Inconformado, o arguido interpôs recurso para o Supremo Tribunal de Justiça tendo concluído como segue a sua alegação:
“1º O depoimento de testemunhas que, como razão de ciência, se limitam a referir que ouviram dizer que não tem qualquer valor, nem há que escrevê-lo, como resulta do nº 1 do artº 129º e do artigo 130º, nº. 1 do C.P.P.
2º Já assim devia ser entendido no domínio do C.P.P. de 1939, mormente a partir da entrada em vigor da CRP, artº. 32, nº 5.
3º Ora, o douto acórdão socorreu-se dos depoimentos de B. e C., no que concerne aos factos havidos entre o arguido e a testemunha AUSENTE, D., valorando-os como meio de prova por não poder comparecer.
4º Nestes termos e noutros doutamente supridos por V. Exªs., Venerandos Conselheiros, não podia o tribunal servir-se como meio de prova das testemunhas acima indicadas, por violação do art. 129º, nº. 1 do CPP, tanto mais não consta do acórdão referido (e do subsequente esclarecimento), a impossibilidade definitiva de ouvir o dito D..
5º Se o arguido/testemunha goza, no seu “processo”, do direito de não responder às perguntas que lhe forem feitas, constitui enorme incongruência, enquanto arguido, e ofensiva da moral enquanto pessoa (art. 32º, nº. 8 da Lei Fundamental), exigir que, noutro processo, a correr termos simultaneamente com aquele, em que se discutem os mesmos factos ou factos conexos, ele fosse forçado a depor como testemunha – e, obrigado, necessariamente, a responder com verdade (artº. 132º, nº 1 al. b) e d) CPP), ainda que admitamos nos termos do disposto acima indicado esse depoimento não pudesse fazer prova contra si.

Instrução escrita 1: Converte numa lista numerada todos os registos, desde a linha que contém "Minimize the backup application window" até ao final dos registos, deixando de fora as linhas em branco.

Os registos:
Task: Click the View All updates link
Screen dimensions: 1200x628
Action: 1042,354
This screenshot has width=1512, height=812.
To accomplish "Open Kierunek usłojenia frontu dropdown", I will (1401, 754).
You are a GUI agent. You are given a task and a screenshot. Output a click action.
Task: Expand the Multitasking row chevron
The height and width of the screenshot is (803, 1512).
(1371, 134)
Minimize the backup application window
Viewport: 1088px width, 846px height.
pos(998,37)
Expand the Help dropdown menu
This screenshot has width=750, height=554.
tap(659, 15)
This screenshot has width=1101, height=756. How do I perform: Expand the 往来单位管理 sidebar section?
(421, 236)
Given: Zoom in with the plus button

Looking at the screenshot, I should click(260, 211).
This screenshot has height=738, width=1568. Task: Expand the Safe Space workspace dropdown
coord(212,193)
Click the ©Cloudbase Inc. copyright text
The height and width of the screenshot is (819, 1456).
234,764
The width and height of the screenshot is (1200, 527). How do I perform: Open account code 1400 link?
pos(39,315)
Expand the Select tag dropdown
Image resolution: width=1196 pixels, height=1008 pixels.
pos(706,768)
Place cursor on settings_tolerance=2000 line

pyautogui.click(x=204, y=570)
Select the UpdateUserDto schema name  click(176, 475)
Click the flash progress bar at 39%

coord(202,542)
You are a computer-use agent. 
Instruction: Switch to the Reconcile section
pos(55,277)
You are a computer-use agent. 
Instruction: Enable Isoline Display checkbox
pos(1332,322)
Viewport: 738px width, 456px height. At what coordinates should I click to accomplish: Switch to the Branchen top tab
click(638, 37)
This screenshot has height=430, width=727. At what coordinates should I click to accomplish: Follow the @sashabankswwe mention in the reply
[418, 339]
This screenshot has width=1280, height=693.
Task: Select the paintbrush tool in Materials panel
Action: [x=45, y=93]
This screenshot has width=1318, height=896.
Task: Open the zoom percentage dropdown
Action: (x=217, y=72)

Instrução escrita 2: Volta a escrever o texto sobre o recurso, desde "2º Já assim" até "não poder comparecer.", trocando "acórdão" por "aresto".

Resposta elaborada 1:
1. Minimize the backup application window
2. Viewport: 1088px width, 846px height.
3. pos(998,37)
4. Expand the Help dropdown menu
5. This screenshot has width=750, height=554.
6. tap(659, 15)
7. This screenshot has width=1101, height=756. How do I perform: Expand the 往来单位管理 sidebar section?
8. (421, 236)
9. Given: Zoom in with the plus button
10. Looking at the screenshot, I should click(260, 211).
11. This screenshot has height=738, width=1568. Task: Expand the Safe Space workspace dropdown
12. coord(212,193)
13. Click the ©Cloudbase Inc. copyright text
14. The height and width of the screenshot is (819, 1456).
15. 234,764
16. The width and height of the screenshot is (1200, 527). How do I perform: Open account code 1400 link?
17. pos(39,315)
18. Expand the Select tag dropdown
19. Image resolution: width=1196 pixels, height=1008 pixels.
20. pos(706,768)
21. Place cursor on settings_tolerance=2000 line
22. pyautogui.click(x=204, y=570)
23. Select the UpdateUserDto schema name  click(176, 475)
24. Click the flash progress bar at 39%
25. coord(202,542)
26. You are a computer-use agent. 
27. Instruction: Switch to the Reconcile section
28. pos(55,277)
29. You are a computer-use agent. 
30. Instruction: Enable Isoline Display checkbox
31. pos(1332,322)
32. Viewport: 738px width, 456px height. At what coordinates should I click to accomplish: Switch to the Branchen top tab
33. click(638, 37)
34. This screenshot has height=430, width=727. At what coordinates should I click to accomplish: Follow the @sashabankswwe mention in the reply
35. [418, 339]
36. This screenshot has width=1280, height=693.
37. Task: Select the paintbrush tool in Materials panel
38. Action: [x=45, y=93]
39. This screenshot has width=1318, height=896.
40. Task: Open the zoom percentage dropdown
41. Action: (x=217, y=72)

Resposta elaborada 2:
2º Já assim devia ser entendido no domínio do C.P.P. de 1939, mormente a partir da entrada em vigor da CRP, artº. 32, nº 5.
3º Ora, o douto aresto socorreu-se dos depoimentos de B. e C., no que concerne aos factos havidos entre o arguido e a testemunha AUSENTE, D., valorando-os como meio de prova por não poder comparecer.